Generally that is exactly how it works. You have to properly setup the hardware and/or the hardware may already have things hardcoded at fixed addresses.
You could ask the same question, how does the hardware know that when I write a byte to address 0x21000010 (I just made that up) that that is the uart transmit holding register and that write means I want to send a byte out the uart? The answer because it is hardcoded in the logic that way. Or the logic might have an offset, the uart might be able to move it might be at some other control register contents plus 0x10. change that control register (which itself has some hardcoded address) from 0x21000000, to 0x90000000 and then write to 0x90000010 and another byte goes out the uart.
I would have to look at that particular part, but if it does support external memory, then in theory that is all you have to do know what addresses in the processors address space are mapped to that external memory and reads and writes will cause external memory accesses.

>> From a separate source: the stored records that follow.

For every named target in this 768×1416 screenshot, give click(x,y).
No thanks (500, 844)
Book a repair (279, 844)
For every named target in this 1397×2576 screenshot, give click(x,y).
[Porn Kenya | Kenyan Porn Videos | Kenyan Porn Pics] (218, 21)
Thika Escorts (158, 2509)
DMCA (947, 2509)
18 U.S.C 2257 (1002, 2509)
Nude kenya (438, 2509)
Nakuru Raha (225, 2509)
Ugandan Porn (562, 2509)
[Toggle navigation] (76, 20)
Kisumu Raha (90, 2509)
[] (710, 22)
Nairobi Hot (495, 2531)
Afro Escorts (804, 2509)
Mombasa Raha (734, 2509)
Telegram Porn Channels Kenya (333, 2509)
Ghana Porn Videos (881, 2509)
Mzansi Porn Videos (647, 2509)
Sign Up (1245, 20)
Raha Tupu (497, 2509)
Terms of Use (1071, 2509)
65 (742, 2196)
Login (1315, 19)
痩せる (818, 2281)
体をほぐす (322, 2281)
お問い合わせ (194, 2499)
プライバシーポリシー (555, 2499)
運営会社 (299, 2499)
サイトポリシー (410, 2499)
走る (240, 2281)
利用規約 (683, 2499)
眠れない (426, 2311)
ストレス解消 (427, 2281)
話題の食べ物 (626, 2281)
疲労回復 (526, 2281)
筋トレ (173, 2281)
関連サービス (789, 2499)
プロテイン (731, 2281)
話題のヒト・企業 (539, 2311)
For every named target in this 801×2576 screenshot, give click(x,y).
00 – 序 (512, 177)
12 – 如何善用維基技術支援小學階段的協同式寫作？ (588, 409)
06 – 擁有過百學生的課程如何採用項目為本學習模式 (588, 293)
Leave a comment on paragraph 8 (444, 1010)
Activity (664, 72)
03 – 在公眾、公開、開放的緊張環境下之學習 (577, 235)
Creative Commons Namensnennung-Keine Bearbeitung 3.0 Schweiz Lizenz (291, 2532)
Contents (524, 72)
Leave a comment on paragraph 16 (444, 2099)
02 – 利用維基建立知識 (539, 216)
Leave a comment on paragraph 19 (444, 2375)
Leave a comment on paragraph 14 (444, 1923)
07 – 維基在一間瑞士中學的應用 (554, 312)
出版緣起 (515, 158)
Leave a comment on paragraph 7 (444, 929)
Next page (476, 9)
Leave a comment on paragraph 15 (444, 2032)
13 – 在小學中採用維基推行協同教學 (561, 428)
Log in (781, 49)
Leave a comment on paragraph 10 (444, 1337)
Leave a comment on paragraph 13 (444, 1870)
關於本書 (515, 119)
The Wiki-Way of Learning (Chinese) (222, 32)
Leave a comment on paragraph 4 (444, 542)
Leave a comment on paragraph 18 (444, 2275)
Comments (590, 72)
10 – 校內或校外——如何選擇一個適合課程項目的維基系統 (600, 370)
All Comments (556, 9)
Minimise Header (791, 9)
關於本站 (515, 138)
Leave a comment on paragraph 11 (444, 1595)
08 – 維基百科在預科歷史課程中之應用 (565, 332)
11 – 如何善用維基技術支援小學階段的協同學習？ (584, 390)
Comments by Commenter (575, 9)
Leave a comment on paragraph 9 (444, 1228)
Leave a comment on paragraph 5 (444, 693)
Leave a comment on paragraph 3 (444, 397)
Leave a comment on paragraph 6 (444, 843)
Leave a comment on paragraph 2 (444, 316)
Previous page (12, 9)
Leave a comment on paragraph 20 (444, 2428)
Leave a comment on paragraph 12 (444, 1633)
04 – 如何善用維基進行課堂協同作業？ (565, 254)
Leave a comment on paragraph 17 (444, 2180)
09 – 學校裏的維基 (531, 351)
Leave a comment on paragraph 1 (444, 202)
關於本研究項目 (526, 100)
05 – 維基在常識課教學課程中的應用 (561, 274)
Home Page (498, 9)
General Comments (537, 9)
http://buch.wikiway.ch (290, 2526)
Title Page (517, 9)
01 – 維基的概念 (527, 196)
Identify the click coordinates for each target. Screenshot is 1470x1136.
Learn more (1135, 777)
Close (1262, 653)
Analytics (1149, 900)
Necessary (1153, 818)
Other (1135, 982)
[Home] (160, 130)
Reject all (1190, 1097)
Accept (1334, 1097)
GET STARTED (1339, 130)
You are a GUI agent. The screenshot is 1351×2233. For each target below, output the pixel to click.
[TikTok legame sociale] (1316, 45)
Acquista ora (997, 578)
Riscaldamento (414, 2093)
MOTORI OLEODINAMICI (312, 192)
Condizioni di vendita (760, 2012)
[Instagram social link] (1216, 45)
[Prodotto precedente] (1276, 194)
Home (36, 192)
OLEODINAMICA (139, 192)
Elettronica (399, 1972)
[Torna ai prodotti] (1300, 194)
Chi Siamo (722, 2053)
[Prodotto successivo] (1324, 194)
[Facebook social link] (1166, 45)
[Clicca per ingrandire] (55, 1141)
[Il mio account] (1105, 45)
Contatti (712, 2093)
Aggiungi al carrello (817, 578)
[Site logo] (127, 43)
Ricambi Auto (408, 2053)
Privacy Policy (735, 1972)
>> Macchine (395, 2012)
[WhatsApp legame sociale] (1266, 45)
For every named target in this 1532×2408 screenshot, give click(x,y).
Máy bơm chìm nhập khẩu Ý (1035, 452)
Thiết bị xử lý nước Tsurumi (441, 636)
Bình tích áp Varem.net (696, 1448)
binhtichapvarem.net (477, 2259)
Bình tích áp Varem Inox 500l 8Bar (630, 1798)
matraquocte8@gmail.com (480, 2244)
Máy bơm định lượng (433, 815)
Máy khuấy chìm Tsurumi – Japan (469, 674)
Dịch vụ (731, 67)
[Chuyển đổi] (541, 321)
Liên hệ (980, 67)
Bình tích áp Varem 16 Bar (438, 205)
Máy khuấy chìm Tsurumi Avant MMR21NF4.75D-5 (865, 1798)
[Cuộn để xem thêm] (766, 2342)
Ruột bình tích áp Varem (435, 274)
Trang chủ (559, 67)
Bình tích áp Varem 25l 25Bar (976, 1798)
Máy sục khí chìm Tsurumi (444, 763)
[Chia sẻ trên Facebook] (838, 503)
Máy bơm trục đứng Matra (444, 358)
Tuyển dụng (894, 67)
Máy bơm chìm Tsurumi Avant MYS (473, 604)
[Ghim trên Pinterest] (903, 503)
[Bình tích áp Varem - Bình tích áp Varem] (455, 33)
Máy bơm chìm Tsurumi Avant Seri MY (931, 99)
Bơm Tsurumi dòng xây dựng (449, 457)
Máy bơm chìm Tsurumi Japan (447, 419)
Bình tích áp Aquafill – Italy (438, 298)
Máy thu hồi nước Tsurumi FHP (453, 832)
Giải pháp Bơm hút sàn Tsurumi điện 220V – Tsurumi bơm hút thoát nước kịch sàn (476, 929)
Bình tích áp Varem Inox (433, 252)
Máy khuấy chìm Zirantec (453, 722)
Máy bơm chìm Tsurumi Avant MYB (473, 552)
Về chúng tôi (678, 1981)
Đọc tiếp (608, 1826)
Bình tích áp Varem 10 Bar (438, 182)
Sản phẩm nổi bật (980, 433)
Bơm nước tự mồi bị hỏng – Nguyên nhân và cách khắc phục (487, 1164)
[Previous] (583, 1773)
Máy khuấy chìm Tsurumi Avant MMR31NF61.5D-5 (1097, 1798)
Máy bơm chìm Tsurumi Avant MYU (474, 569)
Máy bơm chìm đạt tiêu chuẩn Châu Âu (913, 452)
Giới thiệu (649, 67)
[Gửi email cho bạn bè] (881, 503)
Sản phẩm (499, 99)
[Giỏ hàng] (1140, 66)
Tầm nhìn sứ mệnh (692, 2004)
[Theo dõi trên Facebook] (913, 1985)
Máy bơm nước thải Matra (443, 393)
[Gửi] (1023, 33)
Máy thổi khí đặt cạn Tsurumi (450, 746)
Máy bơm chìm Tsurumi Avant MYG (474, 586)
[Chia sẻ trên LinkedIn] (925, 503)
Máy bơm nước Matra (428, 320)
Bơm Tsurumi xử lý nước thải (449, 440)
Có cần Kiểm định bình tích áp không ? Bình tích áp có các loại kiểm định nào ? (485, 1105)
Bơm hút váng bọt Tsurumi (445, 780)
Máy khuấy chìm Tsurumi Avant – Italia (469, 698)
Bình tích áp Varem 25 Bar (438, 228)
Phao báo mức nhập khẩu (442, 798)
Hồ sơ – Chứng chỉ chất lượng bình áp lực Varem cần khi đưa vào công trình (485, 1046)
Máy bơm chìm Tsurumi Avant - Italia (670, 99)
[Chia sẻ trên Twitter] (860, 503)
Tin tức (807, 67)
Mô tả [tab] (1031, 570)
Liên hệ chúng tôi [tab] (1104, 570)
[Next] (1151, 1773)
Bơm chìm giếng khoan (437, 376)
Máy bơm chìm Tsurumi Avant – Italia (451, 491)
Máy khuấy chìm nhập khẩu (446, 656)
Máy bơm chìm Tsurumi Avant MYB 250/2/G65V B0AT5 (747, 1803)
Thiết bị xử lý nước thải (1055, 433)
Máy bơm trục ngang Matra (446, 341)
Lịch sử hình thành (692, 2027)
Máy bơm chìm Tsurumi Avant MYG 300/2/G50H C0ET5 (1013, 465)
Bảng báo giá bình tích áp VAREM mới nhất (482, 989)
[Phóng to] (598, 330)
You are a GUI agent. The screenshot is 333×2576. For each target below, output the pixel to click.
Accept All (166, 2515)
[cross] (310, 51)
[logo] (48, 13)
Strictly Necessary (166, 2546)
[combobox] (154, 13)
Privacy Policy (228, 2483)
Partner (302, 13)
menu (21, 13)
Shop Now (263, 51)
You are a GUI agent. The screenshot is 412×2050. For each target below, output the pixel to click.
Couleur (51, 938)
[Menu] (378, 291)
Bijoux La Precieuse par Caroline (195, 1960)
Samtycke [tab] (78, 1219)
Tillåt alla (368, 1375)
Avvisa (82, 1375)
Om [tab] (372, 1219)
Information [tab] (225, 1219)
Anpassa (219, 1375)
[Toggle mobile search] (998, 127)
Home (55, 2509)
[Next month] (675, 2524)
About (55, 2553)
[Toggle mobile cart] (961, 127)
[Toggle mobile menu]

Intel based computers, PC's, tend to like one big flat address space, use the lspci command on your Linux box (if you have one) or some other command if windows or a mac, and you will find that your video card has been given a chunk of address space. If you get through the protection of the cpu/operating system and were to write to an address in that space it will go right out the processor through the pcie controllers and into the video card, either causing havoc or maybe just changing the color of a pixel. You have already dealt with this with your avr and msp430s. Some addresses in the address space are flash, and some are ram, there is some logic outside the cpu core that looks at the cpu cores address bus and makes decisions on where to send that access. So far that flash bank and ram bank and logic are all self contained within the boundaries of the chip, this is not too far of a stretch beyond that the logic responds to an address, and from that creates an external memory cycle, when it is done or the result comes back on a read it completes the internal memory cycle and you go on to the next thing.
Does that make any sense or am I making it worse?
You can use the reserved word register to suggest to the compiler that it put that variable into an internal memory location:
register int iInside;
Use caution; the compiler knows how many bytes of register storage are available, and when all available space is gone it won't matter.
Use register variables only for things that are going to be used very, very frequently, such as counters.